Use the COWS scale. Even with a fast metabolism, you're probably not ready to take bupe after only 24 hours since the methadone. Methadone has a long half-life. 36 hours at the low end.. It usually takes 2-3 days to be sick enough after methadone to take bupe. The fact you only took 40mg's and just one day, will help a lot, as there isn't a large build up in your system.

But, the best way to be sure is to make sure you are in moderate-severe withdrawal. Just being a little bit uncomfortable is not enough.
 
I disagree. Although safe and responsible, that's advice out of a medical journal. It may have no practical use because it suggest taking a dose of buprenorphine when the time is right. The whole problem lies is telling when that right time is... The COWS scale never worked in my experience. I could score very high on it and still go into PW, that's because i wasn't titrating.

Think of the buprenorphine as an army of redcoats. Now the blues, which are your full agonist opiates, are sitting calmly in the receptors at the train station. You take 8mg of redcoats (bupe) and they barge into the train station weapons drawn in such large numbers that the blues have to surrender. This is shocking to your body and mind, as great change just took place instantaneously. But you take .25mg and a couple switch seats and you never even notice. Add a little more and the tables begin to change. Before you know it, your train station is full of buprenorphine like nothing ever happened. No physiological shock, no derailment. Just smooth operating.
 
I disagree. Although safe and responsible, that's advice out of a medical journal. It may have no practical use because it suggest taking a dose of buprenorphine when the time is right. The whole problem lies is telling when that right time is... The COWS scale never worked in my experience. I could score very high on it and still go into PW, that's because i wasn't titrating.

Pretty sure you're wrong on that but... whatever. Ha.

I didn't even read the whole thing with the redcoats, bluecoats.. whatever that was. But, do you man..
 
Pretty sure you're wrong on that but... whatever. Ha.

I didn't even read the whole thing with the redcoats, bluecoats.. whatever that was. But, do you man..

Buprenorphine, a partial antagonist, has a stronger affinity for the Mu opioid receptor (the receptor responsible for feelings of euphoria and well being) than full agonist opiates. At the same time, it has a lower intrinsic effect, so while it occupies the same space in the receptor and trumps the other opioids, it activates them to a much lesser degree.

When we directly replace full agonist opioids with buprenorphine, the result is an unpleasant shock as the entire receptor site is more or less spontaneously replaced by something with less 'net activation'. The user feels an immediate loss of comfort due to the entire receptor site being attenuated all at once.

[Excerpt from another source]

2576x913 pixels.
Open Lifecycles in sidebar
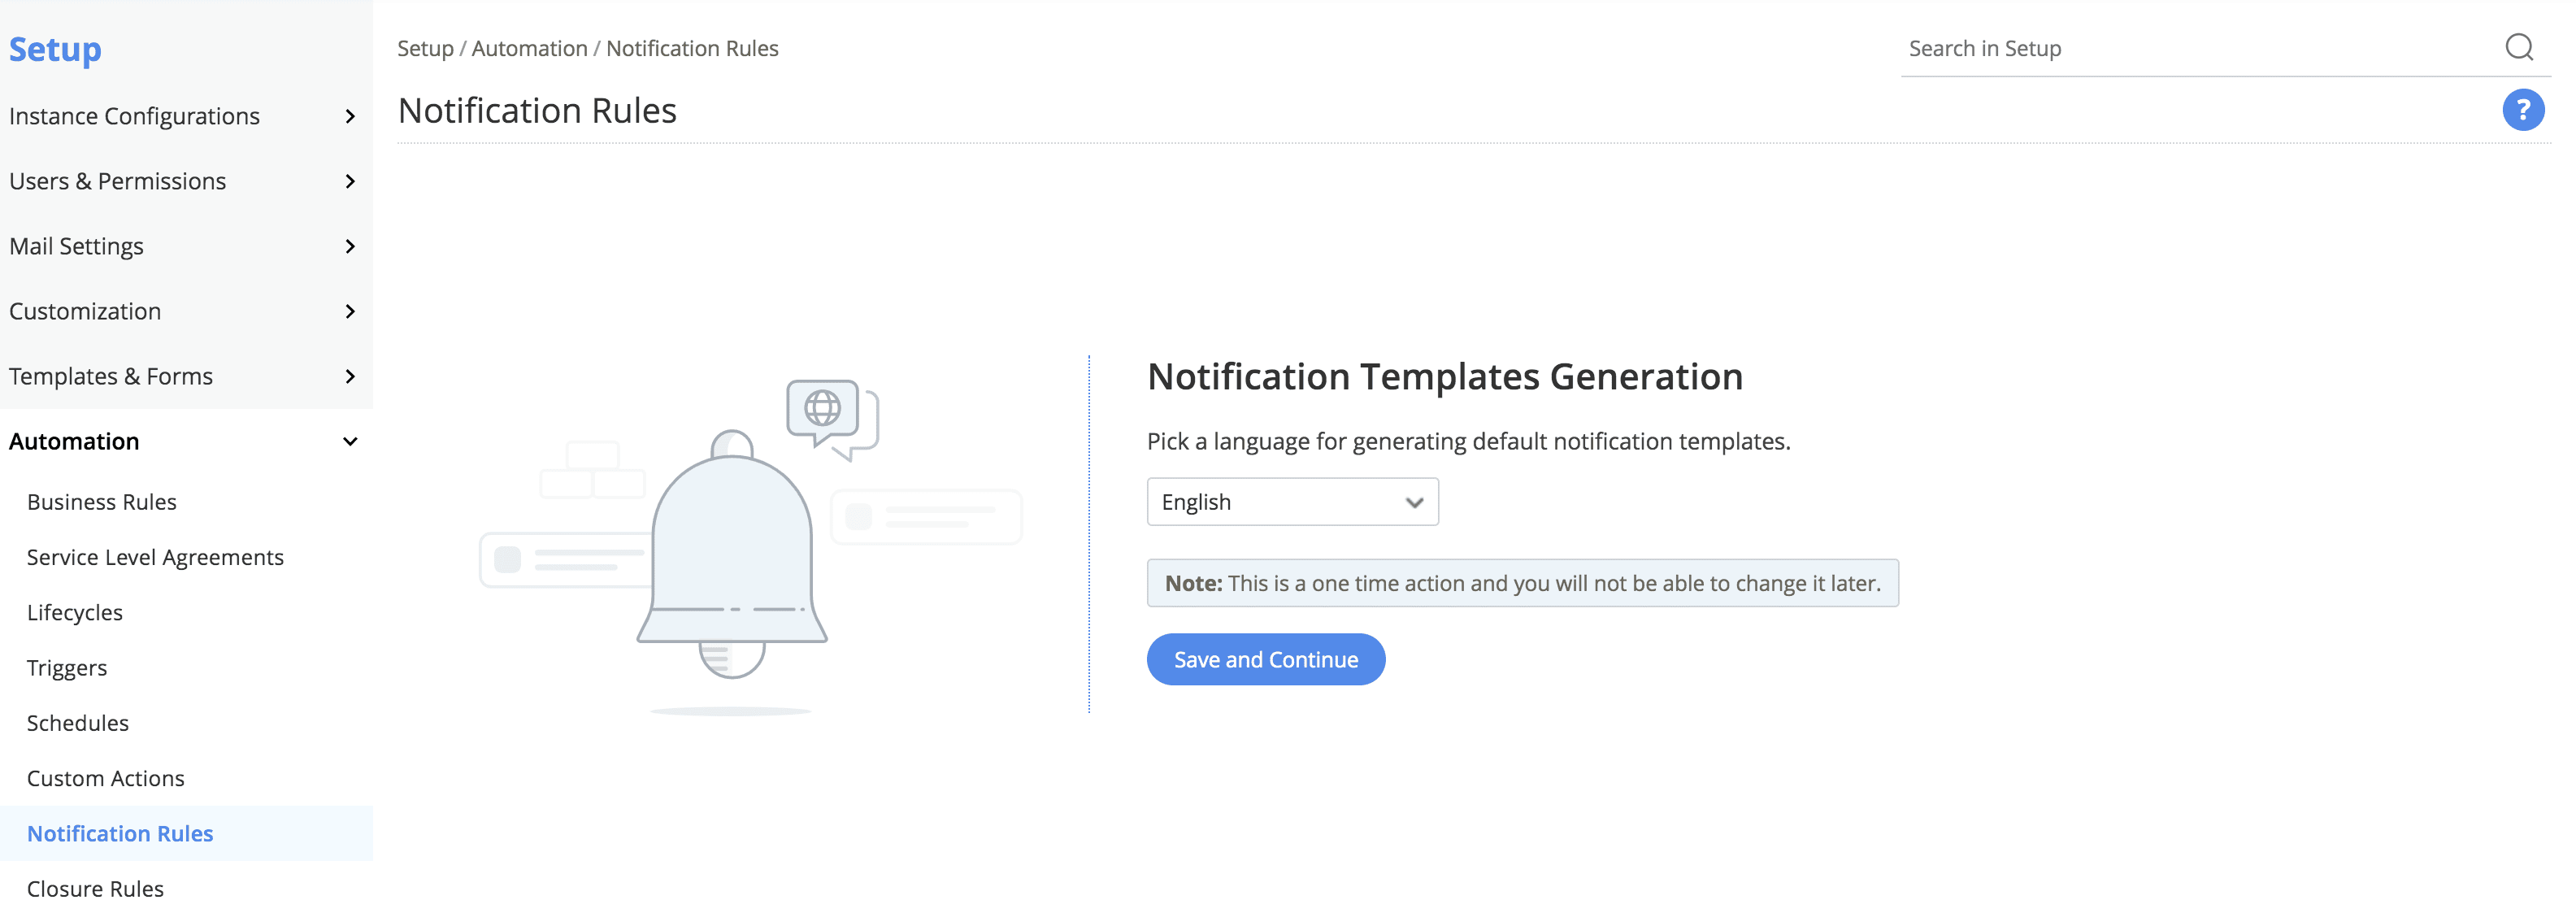[75, 612]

Gradual Titration allows the buprenorphine to slowly trade places with the full agonist opioids without the user knowing because there is no average "net loss" of receptor activation which is the feeling of being high.

Eventually at the end of the titration, the buphrenorphine now covers the entire receptor area, but the user never became physically aware of this transformation in any sort of unpleasant way, because it took place in a gradual fashion.

Sorry about the bad metaphors in the previous post.
 
Some people also simply do not get precipitated wds. Unfortunately, the only way to tell if you're one of the lucky ones is...well, you know. Ha.